9 Oct 20

Transport & Environment: “Stop subsidising company cars”

Subsidies for company cars are costing European taxpayers €32 billion every year, a new study commissioned by Transport & Environment (T&E) shows, and almost all of it is spent on polluting petrol and diesel engines. T&E said governments should end the VAT deductions and write-offs for fossil fuel vehicles and instead guide corporate fleets towards 100% emissions-free vehicles.

Let’s get the terminology out of the way first. T&E refers to “subsidies,” a term traditionally used to denote taxpayer money given to individuals or companies, whereas the practice the organisation is criticising is not one of giving money but one of not taking money. The subsidies T&E refers to are a combination of VAT deductions and depreciation write-offs and exclude other taxation like benefit-in-kind schemes.

However, T&E does have a point when it says these deductions and write-offs for company cars in the eight largest markets alone (see graph) cost European taxpayers €32 billion every year, an amount that dwarfs the €2 billion investment needed per year to deploy public charging infrastructure until 2030.

6 out of 10

These massive corporate fleet taxation benefits explain why almost 6 out of every 10 new cars sold in Europe today are registered through the corporate channel – a number that goes beyond and reaches up to 70% in countries like Germany and Poland.

On average, these vehicles drive 2.25 times further than private cars, causing them to contribute disproportionally to road transport pollution. Indeed, the 10 largest leasing companies alone cause 8% of EU car CO2 emissions.

EVs have lower TCO

T&E performed a TCO analysis and concludes that fully electric company cars are already the cheapest option to use today, both for large/premium and medium models.

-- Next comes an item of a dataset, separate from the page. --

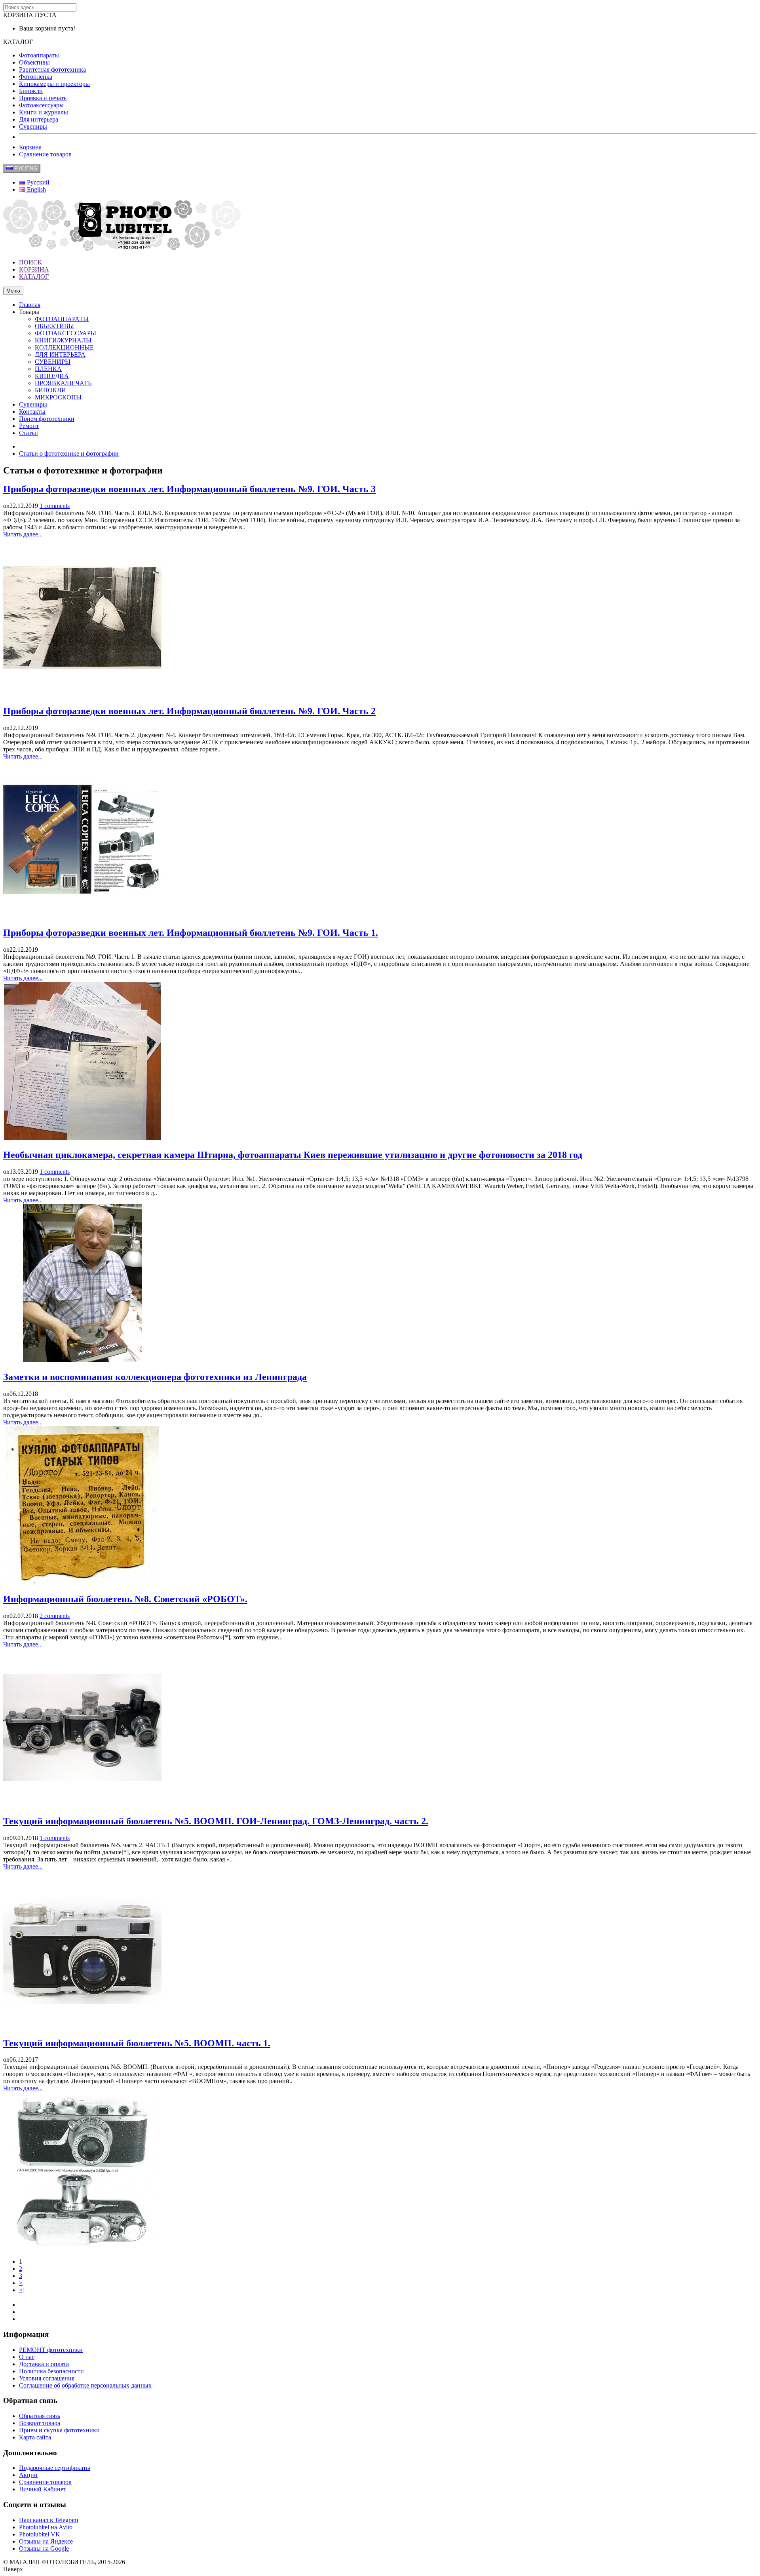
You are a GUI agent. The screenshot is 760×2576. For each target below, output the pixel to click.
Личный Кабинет (42, 2489)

For large company cars the all-electric option is 9% cheaper than the diesel option, which can bring over €4,300 in savings per vehicle in a four-year period of car usage.

Nevertheless, the latest data available on corporate fleet registrations show that EVs may have a growing marketshare but 96% of new company car registrations are still petrol and diesel vehicles.

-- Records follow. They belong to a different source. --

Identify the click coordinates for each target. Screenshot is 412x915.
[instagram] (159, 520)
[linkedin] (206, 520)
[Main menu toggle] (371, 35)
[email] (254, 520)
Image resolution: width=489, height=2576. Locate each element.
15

T&E believes corporate fleet electrification will also have an impact on the private car market, as corporate vehicles enter the used car market quicker than private ones. Accelerating electrification of fleets means much faster and more affordable penetration of those cars into the wider European car stock.

Reforming policies

Reforming company car policies and taxation could be one of Europe’s most powerful policy instruments in the electric vehicle race worldwide. According to T&E, the low-hanging fruit is corporate fleets, as millions of high-mileage polluting vehicles can be targeted with only a few measures, which can reap huge climate benefits.

In particular, T&E believes the current Alternative Fuels Infrastructure Directive (AFID) should be revised and turned into a Zero Emission Infrastructure Regulartion (ZEIR) for a more harmonised and rapid implementation of charging infrastructure around three main pillars:

  1. Promoting the installation and use of charging points at company facilities
  2. Developing national plans for fast and ultra-fast charging infrastucture for the highways network
  3. Creating charging hubs in urban areas, mainly targeting zero-emissions fleets for passenger transport, last-mile delivery and carsharing services.

As carmakers are ramping up supply to meet strict EU emissions targets in 2020/2021 and beyond, more affordable electric cars are finally becoming available. Several large fleets have already unveiled plans for accelerated electrification. Companies have a role to play to lead the change but stronger government mandates would certainly help to get there faster.